Posts Tagged The Back Half
Looking Back, Looking Forward
Posted by DLThurston in Capsule, Fortnightcaps, Nickajack, Post Apocalypse, Short Stories, State of the Writer on December 30, 2011
I’m going to actually link to my resolutions post from 366 days ago, just to keep myself honest. And I’m going to be honest with some responses to it.
Resolution 1: Finish the first draft of Capsule. This did not happen. Largely because I hit a point where I realized the book I was writing was not the right book to write. It needed to be divided into two books, because I was telling two completely different and unrelated stories. I’ll come back to both of these books one day, but probably not until 2013 in all honesty, certainly no earlier than October 2012. But I learned a lot from walking away, such as recognizing when something isn’t working and why it isn’t working. I also stepped away to work on a novel that has a lot of promise, so again I can only beat myself up so much.

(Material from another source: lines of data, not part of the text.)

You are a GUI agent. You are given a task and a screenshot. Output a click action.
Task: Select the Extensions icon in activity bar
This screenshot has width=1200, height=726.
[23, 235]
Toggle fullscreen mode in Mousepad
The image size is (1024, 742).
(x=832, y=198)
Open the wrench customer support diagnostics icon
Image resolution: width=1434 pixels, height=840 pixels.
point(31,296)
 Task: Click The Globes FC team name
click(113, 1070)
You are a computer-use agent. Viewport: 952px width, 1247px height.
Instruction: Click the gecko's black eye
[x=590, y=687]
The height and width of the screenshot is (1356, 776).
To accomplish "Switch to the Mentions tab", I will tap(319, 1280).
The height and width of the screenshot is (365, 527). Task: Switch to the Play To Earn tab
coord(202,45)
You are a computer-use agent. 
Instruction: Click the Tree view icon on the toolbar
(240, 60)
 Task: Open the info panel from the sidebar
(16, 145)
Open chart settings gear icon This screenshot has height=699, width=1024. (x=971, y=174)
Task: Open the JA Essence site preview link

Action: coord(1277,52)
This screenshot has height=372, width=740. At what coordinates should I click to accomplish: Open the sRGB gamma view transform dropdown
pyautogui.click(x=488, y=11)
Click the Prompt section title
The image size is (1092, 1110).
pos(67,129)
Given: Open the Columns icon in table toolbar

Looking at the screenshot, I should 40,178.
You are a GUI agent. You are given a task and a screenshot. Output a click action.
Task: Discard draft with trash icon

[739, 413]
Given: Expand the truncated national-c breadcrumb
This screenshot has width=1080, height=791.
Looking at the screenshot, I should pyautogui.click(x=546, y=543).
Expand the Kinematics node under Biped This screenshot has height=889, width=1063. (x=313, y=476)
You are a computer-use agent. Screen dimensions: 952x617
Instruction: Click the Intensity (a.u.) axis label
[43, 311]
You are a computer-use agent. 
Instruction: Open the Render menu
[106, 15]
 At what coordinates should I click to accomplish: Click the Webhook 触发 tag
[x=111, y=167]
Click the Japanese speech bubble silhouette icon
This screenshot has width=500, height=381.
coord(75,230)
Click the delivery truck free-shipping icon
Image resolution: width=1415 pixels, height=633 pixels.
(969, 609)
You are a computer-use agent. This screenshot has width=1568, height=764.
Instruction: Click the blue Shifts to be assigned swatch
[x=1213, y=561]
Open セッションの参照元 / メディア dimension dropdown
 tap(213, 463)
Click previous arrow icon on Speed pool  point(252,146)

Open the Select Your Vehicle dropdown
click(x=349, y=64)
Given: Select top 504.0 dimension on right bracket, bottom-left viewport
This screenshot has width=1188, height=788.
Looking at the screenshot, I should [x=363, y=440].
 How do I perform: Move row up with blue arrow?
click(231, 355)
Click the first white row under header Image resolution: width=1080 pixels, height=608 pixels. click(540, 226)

Resolution 2: Three short stories out at all times. This was a lofty goal for someone who went into the year with a limited number of stories ready to go out. And then came the fantastic problem of having two taken off the market by sales! Yay! I tried to keep the stories that were ready for publication circulating, but probably could have done more. Some of them, like Sleep, are just hard to find markets for. I do have two out with long-response publications right now (Vampires of Mars and Face of the Serpent).
Resolution 3: Write from-scratch stories for six anthologies. I did five. One sold (Home Again), one wasn’t sent due to quality problems (Back Half), two were rejected (Vampire of Mars and Beyond Light), one is still out for consideration (Face of the Serpent).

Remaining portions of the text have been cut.